▶ [WHAT TO PRODUCE]:
Can you echo everything from the line containing "Screen dimensions: 1456x819" down to the line containing "will click(x=217, y=93).", both included, unchanged?

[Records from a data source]
-*-

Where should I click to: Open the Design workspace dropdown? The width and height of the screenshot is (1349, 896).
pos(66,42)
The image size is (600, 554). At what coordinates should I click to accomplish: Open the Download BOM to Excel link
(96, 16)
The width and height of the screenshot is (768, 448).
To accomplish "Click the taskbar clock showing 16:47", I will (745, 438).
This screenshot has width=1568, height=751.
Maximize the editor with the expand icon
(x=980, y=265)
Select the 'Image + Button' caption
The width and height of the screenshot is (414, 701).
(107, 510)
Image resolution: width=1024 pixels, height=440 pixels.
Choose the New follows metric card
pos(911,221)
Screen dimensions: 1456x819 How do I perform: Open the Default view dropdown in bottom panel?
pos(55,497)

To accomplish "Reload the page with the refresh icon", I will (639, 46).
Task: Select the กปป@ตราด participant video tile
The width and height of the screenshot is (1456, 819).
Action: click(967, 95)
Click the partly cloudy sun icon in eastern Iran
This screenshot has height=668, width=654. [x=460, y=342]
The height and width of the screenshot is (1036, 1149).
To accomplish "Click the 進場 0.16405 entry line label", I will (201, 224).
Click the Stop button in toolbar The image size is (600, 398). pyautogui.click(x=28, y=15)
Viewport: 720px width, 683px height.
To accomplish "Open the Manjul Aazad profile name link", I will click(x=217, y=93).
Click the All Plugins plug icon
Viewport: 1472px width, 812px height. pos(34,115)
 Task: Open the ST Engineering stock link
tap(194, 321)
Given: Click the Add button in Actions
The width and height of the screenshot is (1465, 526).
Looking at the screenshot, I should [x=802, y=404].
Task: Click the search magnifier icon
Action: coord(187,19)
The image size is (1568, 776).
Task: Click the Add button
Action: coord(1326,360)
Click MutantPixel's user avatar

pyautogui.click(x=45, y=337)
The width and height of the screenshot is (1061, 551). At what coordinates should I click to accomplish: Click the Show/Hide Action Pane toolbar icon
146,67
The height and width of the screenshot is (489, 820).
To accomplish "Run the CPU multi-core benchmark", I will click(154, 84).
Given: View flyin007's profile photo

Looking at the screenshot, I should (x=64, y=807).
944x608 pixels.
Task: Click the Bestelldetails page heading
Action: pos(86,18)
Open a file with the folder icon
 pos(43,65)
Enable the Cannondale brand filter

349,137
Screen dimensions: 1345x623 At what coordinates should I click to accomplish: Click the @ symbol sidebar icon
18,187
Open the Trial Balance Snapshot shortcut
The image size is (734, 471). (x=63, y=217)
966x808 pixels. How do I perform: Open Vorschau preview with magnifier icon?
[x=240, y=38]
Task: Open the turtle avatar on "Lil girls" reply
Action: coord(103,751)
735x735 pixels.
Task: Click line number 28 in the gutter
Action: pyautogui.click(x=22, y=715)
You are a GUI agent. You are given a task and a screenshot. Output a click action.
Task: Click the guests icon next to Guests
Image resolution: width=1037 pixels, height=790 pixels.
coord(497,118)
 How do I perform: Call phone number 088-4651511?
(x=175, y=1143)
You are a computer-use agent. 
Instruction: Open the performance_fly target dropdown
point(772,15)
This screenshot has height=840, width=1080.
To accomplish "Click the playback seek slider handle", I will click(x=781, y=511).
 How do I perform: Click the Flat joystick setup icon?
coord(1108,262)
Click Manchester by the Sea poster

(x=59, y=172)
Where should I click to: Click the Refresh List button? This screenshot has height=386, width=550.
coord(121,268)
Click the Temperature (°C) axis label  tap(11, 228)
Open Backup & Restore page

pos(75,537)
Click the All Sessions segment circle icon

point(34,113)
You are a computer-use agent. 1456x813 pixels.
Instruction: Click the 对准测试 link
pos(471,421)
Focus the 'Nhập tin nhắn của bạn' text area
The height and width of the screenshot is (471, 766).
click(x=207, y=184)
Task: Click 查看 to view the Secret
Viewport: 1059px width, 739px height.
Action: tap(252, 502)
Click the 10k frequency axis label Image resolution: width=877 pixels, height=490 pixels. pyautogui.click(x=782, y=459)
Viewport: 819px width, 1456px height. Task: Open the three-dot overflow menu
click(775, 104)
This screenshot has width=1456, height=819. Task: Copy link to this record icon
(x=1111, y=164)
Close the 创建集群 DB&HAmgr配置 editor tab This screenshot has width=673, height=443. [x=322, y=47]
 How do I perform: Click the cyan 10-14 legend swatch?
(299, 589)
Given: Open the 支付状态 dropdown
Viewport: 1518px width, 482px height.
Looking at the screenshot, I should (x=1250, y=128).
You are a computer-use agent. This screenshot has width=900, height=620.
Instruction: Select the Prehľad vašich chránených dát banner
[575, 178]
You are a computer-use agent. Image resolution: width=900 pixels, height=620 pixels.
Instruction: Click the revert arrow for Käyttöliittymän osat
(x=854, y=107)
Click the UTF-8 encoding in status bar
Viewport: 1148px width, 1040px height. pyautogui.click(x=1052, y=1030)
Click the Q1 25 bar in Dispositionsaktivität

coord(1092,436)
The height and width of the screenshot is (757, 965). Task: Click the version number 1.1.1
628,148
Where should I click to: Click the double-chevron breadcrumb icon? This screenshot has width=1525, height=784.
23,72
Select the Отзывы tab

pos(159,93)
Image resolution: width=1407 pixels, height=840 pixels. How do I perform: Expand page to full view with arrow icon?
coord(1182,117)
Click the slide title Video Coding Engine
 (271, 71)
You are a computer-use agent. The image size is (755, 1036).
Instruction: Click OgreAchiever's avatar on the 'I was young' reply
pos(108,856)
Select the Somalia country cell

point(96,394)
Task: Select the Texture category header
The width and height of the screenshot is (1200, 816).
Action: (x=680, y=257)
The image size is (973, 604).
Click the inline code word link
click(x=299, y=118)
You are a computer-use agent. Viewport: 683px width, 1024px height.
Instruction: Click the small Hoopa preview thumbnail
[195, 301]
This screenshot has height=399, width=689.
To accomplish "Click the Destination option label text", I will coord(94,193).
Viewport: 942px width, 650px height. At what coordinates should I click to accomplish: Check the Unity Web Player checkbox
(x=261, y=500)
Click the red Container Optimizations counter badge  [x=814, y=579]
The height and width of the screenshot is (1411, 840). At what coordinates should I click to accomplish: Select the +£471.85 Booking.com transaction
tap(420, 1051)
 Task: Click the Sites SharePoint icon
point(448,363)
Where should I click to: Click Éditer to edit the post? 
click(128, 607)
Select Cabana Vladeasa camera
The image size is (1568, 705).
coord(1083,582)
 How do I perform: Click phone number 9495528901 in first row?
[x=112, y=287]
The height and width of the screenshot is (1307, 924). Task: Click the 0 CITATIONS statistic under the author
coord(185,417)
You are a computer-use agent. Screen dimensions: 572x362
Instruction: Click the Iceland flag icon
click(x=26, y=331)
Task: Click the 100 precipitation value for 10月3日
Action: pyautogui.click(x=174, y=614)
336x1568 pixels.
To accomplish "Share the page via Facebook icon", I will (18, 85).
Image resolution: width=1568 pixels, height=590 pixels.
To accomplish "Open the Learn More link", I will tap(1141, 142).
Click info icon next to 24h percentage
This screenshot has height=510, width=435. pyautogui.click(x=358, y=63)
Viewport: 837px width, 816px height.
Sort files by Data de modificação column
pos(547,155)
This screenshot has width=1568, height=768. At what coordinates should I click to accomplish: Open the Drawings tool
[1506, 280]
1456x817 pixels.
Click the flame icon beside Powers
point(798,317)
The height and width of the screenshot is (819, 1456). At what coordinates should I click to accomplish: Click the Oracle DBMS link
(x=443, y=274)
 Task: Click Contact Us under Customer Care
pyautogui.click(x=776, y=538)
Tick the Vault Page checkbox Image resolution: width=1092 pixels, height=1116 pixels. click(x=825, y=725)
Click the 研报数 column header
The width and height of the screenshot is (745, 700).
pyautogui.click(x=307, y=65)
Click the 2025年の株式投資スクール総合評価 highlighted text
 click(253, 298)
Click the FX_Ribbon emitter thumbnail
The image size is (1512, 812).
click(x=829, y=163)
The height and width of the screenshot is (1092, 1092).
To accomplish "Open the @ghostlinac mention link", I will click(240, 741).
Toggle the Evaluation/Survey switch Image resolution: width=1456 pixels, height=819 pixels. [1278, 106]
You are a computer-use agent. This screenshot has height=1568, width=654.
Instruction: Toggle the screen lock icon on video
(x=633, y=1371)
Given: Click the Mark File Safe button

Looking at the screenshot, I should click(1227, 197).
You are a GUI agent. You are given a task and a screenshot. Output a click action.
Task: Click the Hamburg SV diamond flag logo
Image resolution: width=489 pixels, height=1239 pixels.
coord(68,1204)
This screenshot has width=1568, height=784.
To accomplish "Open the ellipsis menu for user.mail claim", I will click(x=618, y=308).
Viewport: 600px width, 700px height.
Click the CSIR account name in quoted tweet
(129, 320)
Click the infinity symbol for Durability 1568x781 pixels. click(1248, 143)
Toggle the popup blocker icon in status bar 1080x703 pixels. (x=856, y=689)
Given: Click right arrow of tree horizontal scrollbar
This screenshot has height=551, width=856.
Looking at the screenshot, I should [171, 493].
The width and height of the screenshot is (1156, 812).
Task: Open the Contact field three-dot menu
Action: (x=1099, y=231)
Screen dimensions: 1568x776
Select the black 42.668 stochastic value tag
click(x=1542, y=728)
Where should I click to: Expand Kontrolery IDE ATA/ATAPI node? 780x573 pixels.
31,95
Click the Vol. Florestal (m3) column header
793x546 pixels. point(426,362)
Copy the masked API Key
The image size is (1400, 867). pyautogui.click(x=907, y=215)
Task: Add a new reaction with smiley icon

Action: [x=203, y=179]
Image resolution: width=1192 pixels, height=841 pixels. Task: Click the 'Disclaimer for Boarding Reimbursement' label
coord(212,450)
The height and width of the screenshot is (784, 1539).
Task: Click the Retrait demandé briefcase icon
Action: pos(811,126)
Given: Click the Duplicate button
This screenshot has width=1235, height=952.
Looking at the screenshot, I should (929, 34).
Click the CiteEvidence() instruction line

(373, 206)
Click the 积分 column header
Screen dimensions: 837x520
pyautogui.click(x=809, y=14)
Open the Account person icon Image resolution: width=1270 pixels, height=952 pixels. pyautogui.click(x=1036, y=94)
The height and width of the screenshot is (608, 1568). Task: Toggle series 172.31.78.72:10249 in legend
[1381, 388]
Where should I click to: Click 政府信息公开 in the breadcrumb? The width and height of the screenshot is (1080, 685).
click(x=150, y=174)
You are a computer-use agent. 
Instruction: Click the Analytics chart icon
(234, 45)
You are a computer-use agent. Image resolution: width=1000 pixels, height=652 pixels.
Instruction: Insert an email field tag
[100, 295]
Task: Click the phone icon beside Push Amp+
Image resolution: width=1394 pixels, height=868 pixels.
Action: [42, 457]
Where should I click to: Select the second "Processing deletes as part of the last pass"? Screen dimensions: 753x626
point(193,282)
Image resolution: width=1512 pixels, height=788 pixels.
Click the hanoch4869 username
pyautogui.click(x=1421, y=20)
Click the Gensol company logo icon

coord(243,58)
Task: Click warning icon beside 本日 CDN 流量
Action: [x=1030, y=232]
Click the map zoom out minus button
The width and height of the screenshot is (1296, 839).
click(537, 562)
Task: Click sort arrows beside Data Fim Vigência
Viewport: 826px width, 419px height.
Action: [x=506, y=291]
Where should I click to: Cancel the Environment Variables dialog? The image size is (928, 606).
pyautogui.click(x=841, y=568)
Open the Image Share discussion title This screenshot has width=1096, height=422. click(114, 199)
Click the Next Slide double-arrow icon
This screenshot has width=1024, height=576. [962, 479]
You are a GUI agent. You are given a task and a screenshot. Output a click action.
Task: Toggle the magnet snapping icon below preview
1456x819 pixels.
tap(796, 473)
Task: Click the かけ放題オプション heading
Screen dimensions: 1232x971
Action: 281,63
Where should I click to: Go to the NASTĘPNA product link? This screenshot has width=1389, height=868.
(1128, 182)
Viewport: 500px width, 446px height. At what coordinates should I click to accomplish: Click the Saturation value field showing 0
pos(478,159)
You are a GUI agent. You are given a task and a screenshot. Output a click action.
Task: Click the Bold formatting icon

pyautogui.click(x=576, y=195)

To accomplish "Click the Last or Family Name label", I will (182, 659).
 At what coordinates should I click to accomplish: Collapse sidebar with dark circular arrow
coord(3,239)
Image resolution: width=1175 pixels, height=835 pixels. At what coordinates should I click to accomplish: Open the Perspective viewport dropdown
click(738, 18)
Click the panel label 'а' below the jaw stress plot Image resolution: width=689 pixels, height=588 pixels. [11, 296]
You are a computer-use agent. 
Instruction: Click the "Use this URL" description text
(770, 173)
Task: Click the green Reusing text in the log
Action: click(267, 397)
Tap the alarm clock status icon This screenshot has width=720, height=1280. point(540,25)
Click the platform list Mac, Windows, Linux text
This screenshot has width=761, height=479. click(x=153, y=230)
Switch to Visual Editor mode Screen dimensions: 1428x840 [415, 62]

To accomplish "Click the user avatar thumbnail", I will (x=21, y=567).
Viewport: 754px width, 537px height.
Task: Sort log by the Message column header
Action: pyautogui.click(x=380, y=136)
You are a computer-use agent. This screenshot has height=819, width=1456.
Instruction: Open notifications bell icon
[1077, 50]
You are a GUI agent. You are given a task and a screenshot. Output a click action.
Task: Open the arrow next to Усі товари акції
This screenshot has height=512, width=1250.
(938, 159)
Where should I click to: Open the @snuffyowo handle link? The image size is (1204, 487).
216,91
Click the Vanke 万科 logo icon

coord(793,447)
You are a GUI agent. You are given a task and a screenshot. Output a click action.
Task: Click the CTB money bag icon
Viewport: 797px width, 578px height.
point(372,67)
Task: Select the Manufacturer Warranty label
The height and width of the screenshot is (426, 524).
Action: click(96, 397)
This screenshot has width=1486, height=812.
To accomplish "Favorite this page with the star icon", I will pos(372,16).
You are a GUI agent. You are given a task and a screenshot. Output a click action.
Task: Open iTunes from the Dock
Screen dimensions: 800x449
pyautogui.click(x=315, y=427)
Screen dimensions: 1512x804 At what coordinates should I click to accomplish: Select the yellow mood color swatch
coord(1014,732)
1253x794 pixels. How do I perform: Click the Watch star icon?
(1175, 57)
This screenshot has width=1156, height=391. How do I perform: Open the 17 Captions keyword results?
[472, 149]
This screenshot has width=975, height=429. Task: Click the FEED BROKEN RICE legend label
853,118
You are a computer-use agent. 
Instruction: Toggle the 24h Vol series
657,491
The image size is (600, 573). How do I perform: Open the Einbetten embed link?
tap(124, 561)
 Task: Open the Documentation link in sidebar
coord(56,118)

-*-

▶ [THE RESULT]:
Screen dimensions: 1456x819 How do I perform: Open the Default view dropdown in bottom panel?
pos(55,497)

To accomplish "Reload the page with the refresh icon", I will (639, 46).
Task: Select the กปป@ตราด participant video tile
The width and height of the screenshot is (1456, 819).
Action: click(967, 95)
Click the partly cloudy sun icon in eastern Iran
This screenshot has height=668, width=654. [x=460, y=342]
The height and width of the screenshot is (1036, 1149).
To accomplish "Click the 進場 0.16405 entry line label", I will (201, 224).
Click the Stop button in toolbar The image size is (600, 398). pyautogui.click(x=28, y=15)
Viewport: 720px width, 683px height.
To accomplish "Open the Manjul Aazad profile name link", I will click(x=217, y=93).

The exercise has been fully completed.